▶ [Your instructions]:
Your answer should be the complete set of entries, transcribed exactly.

▶ [Information provided]:
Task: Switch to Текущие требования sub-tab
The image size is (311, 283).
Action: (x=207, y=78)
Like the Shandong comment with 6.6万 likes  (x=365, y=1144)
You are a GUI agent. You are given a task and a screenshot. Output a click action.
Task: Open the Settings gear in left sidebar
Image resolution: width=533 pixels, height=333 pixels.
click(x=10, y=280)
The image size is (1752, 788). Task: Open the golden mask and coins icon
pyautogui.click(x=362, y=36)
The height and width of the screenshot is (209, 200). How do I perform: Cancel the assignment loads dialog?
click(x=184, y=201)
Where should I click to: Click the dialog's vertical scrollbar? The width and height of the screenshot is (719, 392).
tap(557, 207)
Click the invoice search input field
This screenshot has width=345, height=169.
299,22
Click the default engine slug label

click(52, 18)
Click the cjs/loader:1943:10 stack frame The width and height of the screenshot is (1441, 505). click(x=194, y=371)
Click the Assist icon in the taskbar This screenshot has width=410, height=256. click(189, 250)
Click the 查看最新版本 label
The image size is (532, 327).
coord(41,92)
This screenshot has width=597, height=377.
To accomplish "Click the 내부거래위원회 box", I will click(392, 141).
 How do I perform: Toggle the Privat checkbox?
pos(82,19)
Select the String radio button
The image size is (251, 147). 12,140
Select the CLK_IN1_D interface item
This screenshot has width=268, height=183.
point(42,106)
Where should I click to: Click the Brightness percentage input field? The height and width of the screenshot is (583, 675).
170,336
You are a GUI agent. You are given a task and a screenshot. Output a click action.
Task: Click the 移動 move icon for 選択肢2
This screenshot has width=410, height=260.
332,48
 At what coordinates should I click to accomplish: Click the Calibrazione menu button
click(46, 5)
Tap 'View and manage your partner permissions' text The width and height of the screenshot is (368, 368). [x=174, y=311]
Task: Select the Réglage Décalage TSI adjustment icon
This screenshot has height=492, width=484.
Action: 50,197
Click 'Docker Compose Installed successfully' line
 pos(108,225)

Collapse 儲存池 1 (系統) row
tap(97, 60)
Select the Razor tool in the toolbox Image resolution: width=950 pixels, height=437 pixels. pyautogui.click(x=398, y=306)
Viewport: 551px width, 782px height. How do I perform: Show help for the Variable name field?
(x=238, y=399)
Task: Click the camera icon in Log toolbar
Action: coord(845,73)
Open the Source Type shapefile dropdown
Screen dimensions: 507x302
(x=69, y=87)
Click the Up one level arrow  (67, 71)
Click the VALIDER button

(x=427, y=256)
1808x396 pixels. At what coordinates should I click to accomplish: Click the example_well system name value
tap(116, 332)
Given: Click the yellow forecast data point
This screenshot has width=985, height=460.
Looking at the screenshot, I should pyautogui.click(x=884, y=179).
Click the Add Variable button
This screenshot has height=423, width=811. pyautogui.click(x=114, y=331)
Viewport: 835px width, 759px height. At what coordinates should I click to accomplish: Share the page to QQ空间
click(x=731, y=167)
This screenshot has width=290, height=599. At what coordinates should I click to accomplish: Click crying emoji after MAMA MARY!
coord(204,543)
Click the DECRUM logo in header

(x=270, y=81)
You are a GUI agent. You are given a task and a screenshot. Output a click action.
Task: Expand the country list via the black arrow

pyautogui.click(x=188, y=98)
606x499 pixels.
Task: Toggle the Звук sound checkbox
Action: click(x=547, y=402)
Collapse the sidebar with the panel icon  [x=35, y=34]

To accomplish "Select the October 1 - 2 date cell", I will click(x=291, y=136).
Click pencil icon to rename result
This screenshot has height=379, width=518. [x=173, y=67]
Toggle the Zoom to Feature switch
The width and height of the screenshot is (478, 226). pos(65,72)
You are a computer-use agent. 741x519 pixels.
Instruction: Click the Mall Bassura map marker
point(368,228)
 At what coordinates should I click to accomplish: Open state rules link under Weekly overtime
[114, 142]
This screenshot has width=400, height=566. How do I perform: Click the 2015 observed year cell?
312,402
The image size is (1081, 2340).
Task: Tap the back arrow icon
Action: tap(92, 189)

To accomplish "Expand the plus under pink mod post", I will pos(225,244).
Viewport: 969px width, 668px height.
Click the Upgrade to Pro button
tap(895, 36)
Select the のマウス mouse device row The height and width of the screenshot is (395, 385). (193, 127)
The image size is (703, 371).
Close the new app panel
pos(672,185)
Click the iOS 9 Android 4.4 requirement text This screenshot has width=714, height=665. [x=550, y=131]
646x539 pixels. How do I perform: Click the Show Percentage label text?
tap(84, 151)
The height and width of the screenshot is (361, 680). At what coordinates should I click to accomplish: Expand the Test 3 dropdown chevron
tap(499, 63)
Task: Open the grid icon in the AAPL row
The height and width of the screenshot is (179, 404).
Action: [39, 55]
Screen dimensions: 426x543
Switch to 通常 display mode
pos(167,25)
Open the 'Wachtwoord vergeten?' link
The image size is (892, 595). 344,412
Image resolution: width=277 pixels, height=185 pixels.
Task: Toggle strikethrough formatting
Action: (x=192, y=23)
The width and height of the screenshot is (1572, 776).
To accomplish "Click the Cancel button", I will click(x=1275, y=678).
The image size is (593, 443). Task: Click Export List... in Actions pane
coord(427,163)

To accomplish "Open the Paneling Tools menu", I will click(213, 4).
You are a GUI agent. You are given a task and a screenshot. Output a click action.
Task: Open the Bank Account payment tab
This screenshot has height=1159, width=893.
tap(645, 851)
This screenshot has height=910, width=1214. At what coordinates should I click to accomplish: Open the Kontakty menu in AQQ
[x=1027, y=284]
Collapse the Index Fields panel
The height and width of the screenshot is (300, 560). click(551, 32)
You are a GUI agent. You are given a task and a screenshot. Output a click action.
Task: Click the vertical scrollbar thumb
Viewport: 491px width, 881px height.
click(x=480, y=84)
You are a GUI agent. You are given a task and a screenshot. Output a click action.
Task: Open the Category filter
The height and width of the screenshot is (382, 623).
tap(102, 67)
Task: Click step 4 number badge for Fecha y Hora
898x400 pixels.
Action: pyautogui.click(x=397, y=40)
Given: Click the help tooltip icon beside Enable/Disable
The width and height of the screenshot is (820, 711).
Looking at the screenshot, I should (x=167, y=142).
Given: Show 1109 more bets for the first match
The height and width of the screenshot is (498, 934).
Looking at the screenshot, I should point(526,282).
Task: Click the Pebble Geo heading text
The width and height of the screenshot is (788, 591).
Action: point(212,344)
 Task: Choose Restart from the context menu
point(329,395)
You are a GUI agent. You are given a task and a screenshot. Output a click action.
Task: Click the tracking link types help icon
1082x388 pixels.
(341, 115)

▶ [Output for this exercise]:
Task: Switch to Текущие требования sub-tab
The image size is (311, 283).
Action: (x=207, y=78)
Like the Shandong comment with 6.6万 likes  (x=365, y=1144)
You are a GUI agent. You are given a task and a screenshot. Output a click action.
Task: Open the Settings gear in left sidebar
Image resolution: width=533 pixels, height=333 pixels.
click(x=10, y=280)
The image size is (1752, 788). Task: Open the golden mask and coins icon
pyautogui.click(x=362, y=36)
The height and width of the screenshot is (209, 200). How do I perform: Cancel the assignment loads dialog?
click(x=184, y=201)
Where should I click to: Click the dialog's vertical scrollbar? The width and height of the screenshot is (719, 392).
tap(557, 207)
Click the invoice search input field
This screenshot has width=345, height=169.
299,22
Click the default engine slug label

click(52, 18)
Click the cjs/loader:1943:10 stack frame The width and height of the screenshot is (1441, 505). click(x=194, y=371)
Click the Assist icon in the taskbar This screenshot has width=410, height=256. click(189, 250)
Click the 查看最新版本 label
The image size is (532, 327).
coord(41,92)
This screenshot has width=597, height=377.
To accomplish "Click the 내부거래위원회 box", I will click(392, 141).
 How do I perform: Toggle the Privat checkbox?
pos(82,19)
Select the String radio button
The image size is (251, 147). 12,140
Select the CLK_IN1_D interface item
This screenshot has width=268, height=183.
point(42,106)
Where should I click to: Click the Brightness percentage input field? The height and width of the screenshot is (583, 675).
170,336
You are a GUI agent. You are given a task and a screenshot. Output a click action.
Task: Click the 移動 move icon for 選択肢2
This screenshot has width=410, height=260.
332,48
 At what coordinates should I click to accomplish: Click the Calibrazione menu button
click(46, 5)
Tap 'View and manage your partner permissions' text The width and height of the screenshot is (368, 368). [x=174, y=311]
Task: Select the Réglage Décalage TSI adjustment icon
This screenshot has height=492, width=484.
Action: 50,197
Click 'Docker Compose Installed successfully' line
 pos(108,225)

Collapse 儲存池 1 (系統) row
tap(97, 60)
Select the Razor tool in the toolbox Image resolution: width=950 pixels, height=437 pixels. pyautogui.click(x=398, y=306)
Viewport: 551px width, 782px height. How do I perform: Show help for the Variable name field?
(x=238, y=399)
Task: Click the camera icon in Log toolbar
Action: coord(845,73)
Open the Source Type shapefile dropdown
Screen dimensions: 507x302
(x=69, y=87)
Click the Up one level arrow  (67, 71)
Click the VALIDER button

(x=427, y=256)
1808x396 pixels. At what coordinates should I click to accomplish: Click the example_well system name value
tap(116, 332)
Given: Click the yellow forecast data point
This screenshot has width=985, height=460.
Looking at the screenshot, I should pyautogui.click(x=884, y=179).
Click the Add Variable button
This screenshot has height=423, width=811. pyautogui.click(x=114, y=331)
Viewport: 835px width, 759px height. At what coordinates should I click to accomplish: Share the page to QQ空间
click(x=731, y=167)
This screenshot has width=290, height=599. At what coordinates should I click to accomplish: Click crying emoji after MAMA MARY!
coord(204,543)
Click the DECRUM logo in header

(x=270, y=81)
You are a GUI agent. You are given a task and a screenshot. Output a click action.
Task: Expand the country list via the black arrow

pyautogui.click(x=188, y=98)
606x499 pixels.
Task: Toggle the Звук sound checkbox
Action: click(x=547, y=402)
Collapse the sidebar with the panel icon  [x=35, y=34]

To accomplish "Select the October 1 - 2 date cell", I will click(x=291, y=136).
Click pencil icon to rename result
This screenshot has height=379, width=518. [x=173, y=67]
Toggle the Zoom to Feature switch
The width and height of the screenshot is (478, 226). pos(65,72)
You are a computer-use agent. 741x519 pixels.
Instruction: Click the Mall Bassura map marker
point(368,228)
 At what coordinates should I click to accomplish: Open state rules link under Weekly overtime
[114, 142]
This screenshot has width=400, height=566. How do I perform: Click the 2015 observed year cell?
312,402
The image size is (1081, 2340).
Task: Tap the back arrow icon
Action: tap(92, 189)

To accomplish "Expand the plus under pink mod post", I will pos(225,244).
Viewport: 969px width, 668px height.
Click the Upgrade to Pro button
tap(895, 36)
Select the のマウス mouse device row The height and width of the screenshot is (395, 385). (193, 127)
The image size is (703, 371).
Close the new app panel
pos(672,185)
Click the iOS 9 Android 4.4 requirement text This screenshot has width=714, height=665. [x=550, y=131]
646x539 pixels. How do I perform: Click the Show Percentage label text?
tap(84, 151)
The height and width of the screenshot is (361, 680). At what coordinates should I click to accomplish: Expand the Test 3 dropdown chevron
tap(499, 63)
Task: Open the grid icon in the AAPL row
The height and width of the screenshot is (179, 404).
Action: [39, 55]
Screen dimensions: 426x543
Switch to 通常 display mode
pos(167,25)
Open the 'Wachtwoord vergeten?' link
The image size is (892, 595). 344,412
Image resolution: width=277 pixels, height=185 pixels.
Task: Toggle strikethrough formatting
Action: (x=192, y=23)
The width and height of the screenshot is (1572, 776).
To accomplish "Click the Cancel button", I will click(x=1275, y=678).
The image size is (593, 443). Task: Click Export List... in Actions pane
coord(427,163)

To accomplish "Open the Paneling Tools menu", I will click(213, 4).
You are a GUI agent. You are given a task and a screenshot. Output a click action.
Task: Open the Bank Account payment tab
This screenshot has height=1159, width=893.
tap(645, 851)
This screenshot has height=910, width=1214. At what coordinates should I click to accomplish: Open the Kontakty menu in AQQ
[x=1027, y=284]
Collapse the Index Fields panel
The height and width of the screenshot is (300, 560). click(551, 32)
You are a GUI agent. You are given a task and a screenshot. Output a click action.
Task: Click the vertical scrollbar thumb
Viewport: 491px width, 881px height.
click(x=480, y=84)
You are a GUI agent. You are given a task and a screenshot. Output a click action.
Task: Open the Category filter
The height and width of the screenshot is (382, 623).
tap(102, 67)
Task: Click step 4 number badge for Fecha y Hora
898x400 pixels.
Action: pyautogui.click(x=397, y=40)
Given: Click the help tooltip icon beside Enable/Disable
The width and height of the screenshot is (820, 711).
Looking at the screenshot, I should (x=167, y=142).
Given: Show 1109 more bets for the first match
The height and width of the screenshot is (498, 934).
Looking at the screenshot, I should point(526,282).
Task: Click the Pebble Geo heading text
The width and height of the screenshot is (788, 591).
Action: point(212,344)
 Task: Choose Restart from the context menu
point(329,395)
You are a GUI agent. You are given a task and a screenshot. Output a click action.
Task: Click the tracking link types help icon
1082x388 pixels.
(341, 115)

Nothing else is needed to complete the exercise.